**Aim:** Edit the listing below by replacing "column header" with "column heading" and leaving all other text unchanged. Omit the pictures from your answer.

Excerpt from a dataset
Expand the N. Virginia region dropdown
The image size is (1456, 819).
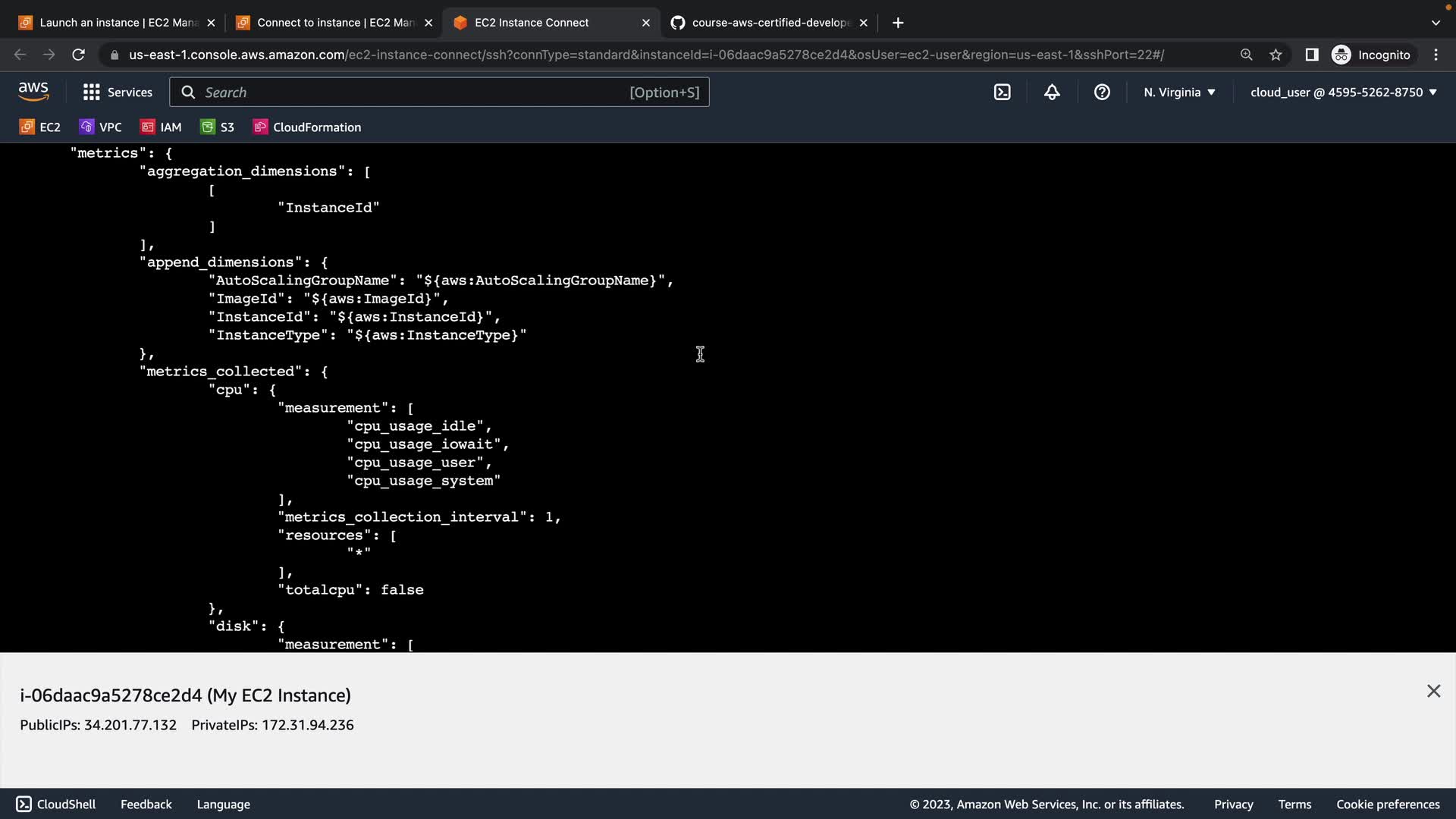(1179, 93)
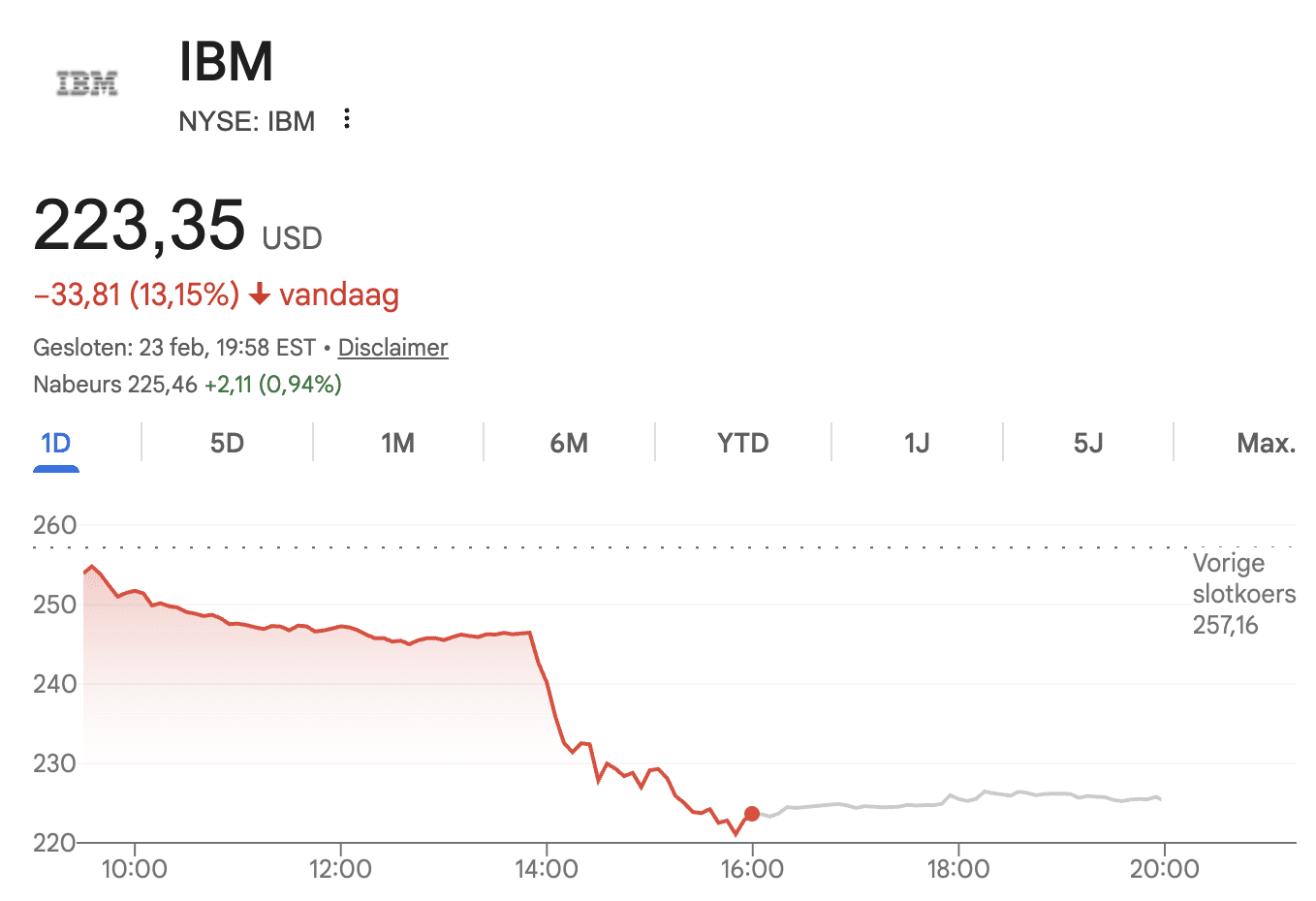Click the NYSE: IBM ticker label
This screenshot has height=901, width=1316.
pos(247,122)
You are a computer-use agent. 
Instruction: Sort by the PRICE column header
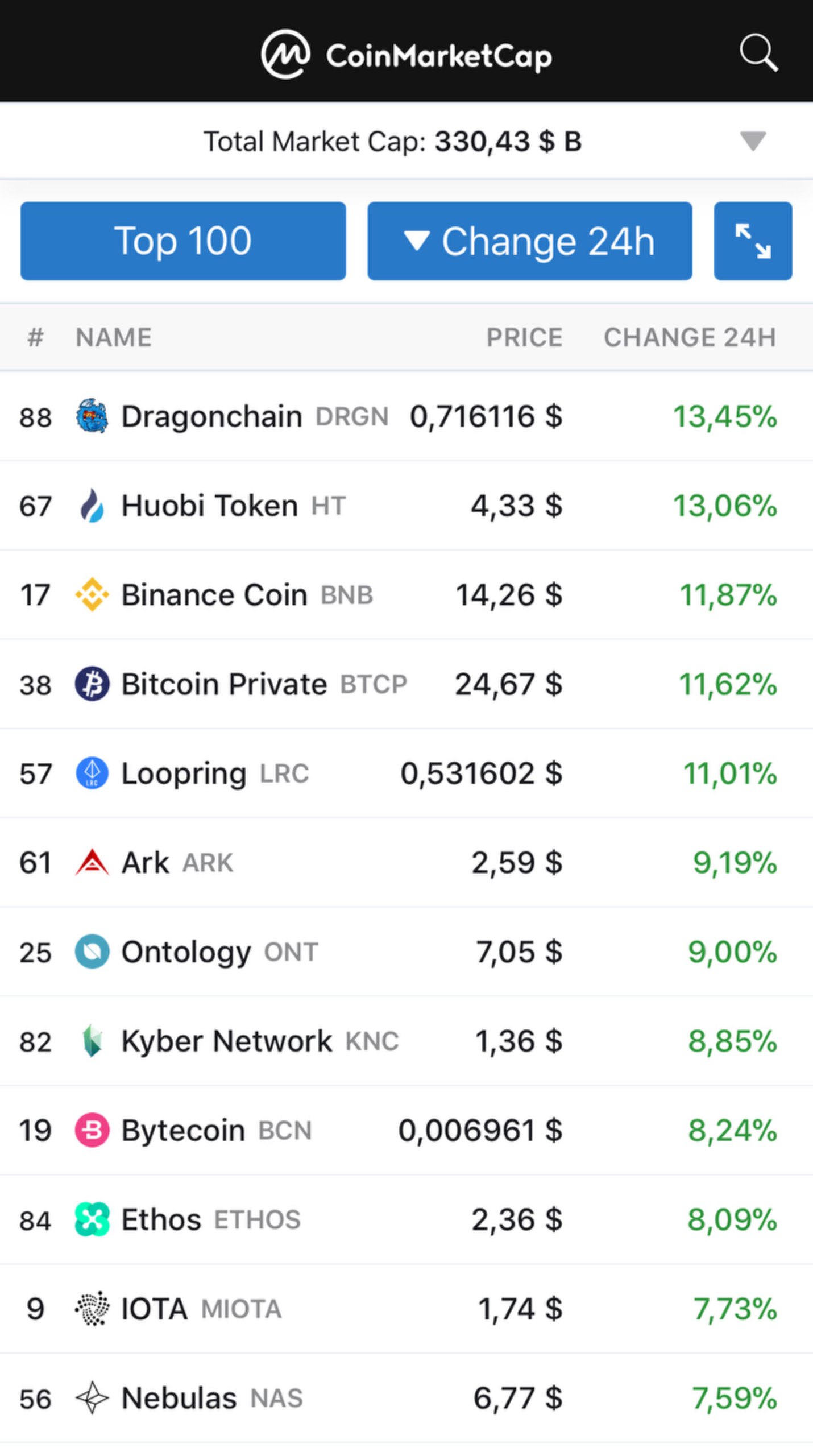pyautogui.click(x=524, y=337)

**Exercise response:**
Expand the N. Virginia region dropdown
The image size is (1456, 819).
(1179, 93)
Click the NYSE: IBM ticker label
This screenshot has height=901, width=1316.
pos(247,122)
You are a computer-use agent. 
Instruction: Sort by the PRICE column heading
pyautogui.click(x=524, y=337)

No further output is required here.